About this exercise: Once you reach the line containing "The width and", return it and every line after it exactly, through the end of the records below, with no pictures.

BEGIN

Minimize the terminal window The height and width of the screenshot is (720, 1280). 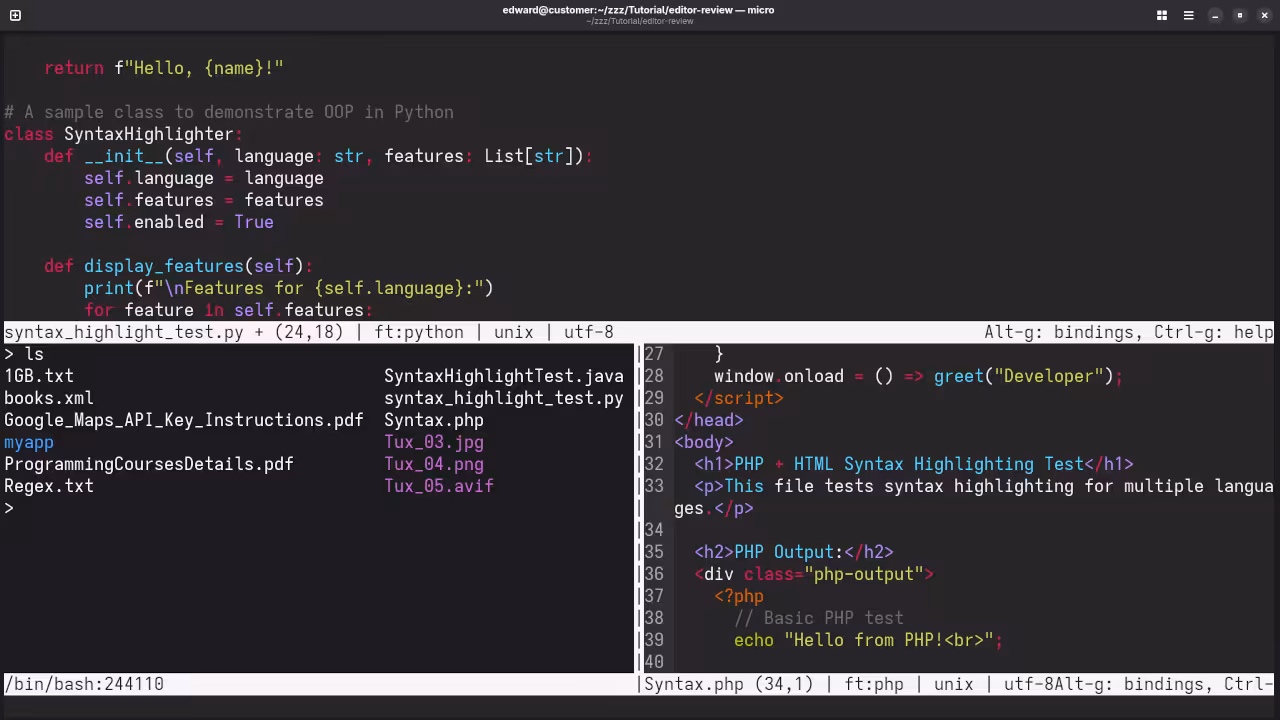click(1215, 15)
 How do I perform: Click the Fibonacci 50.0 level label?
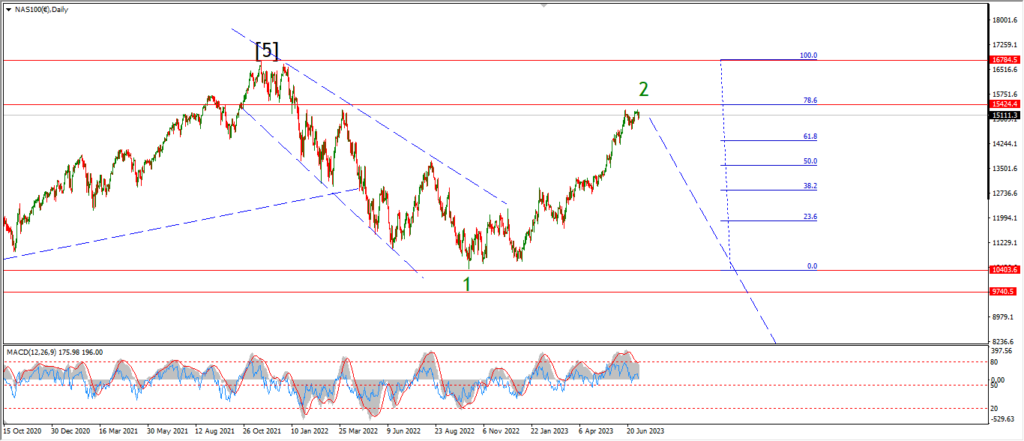click(810, 161)
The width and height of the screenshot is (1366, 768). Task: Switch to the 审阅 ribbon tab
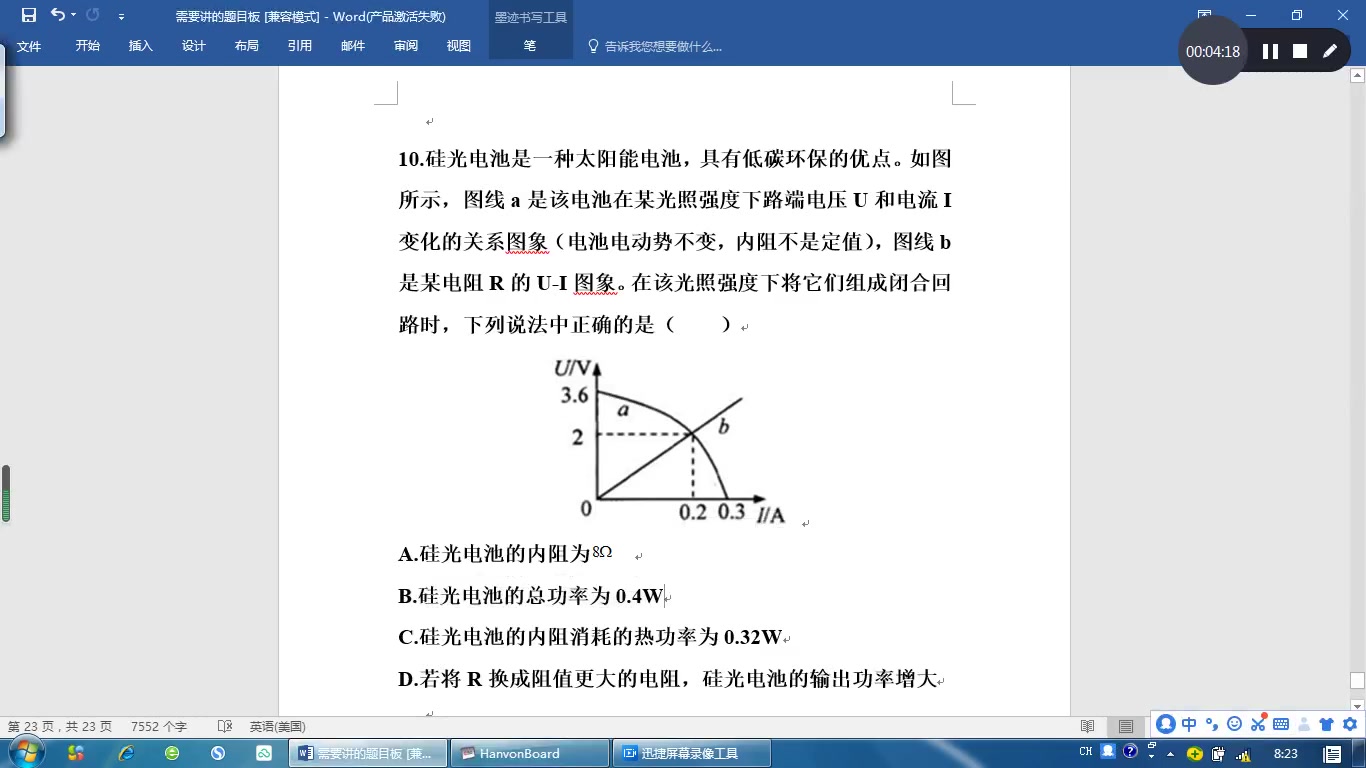tap(405, 45)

END

Solution to this exercise:
The width and height of the screenshot is (1366, 768). Task: Switch to the 审阅 ribbon tab
tap(405, 45)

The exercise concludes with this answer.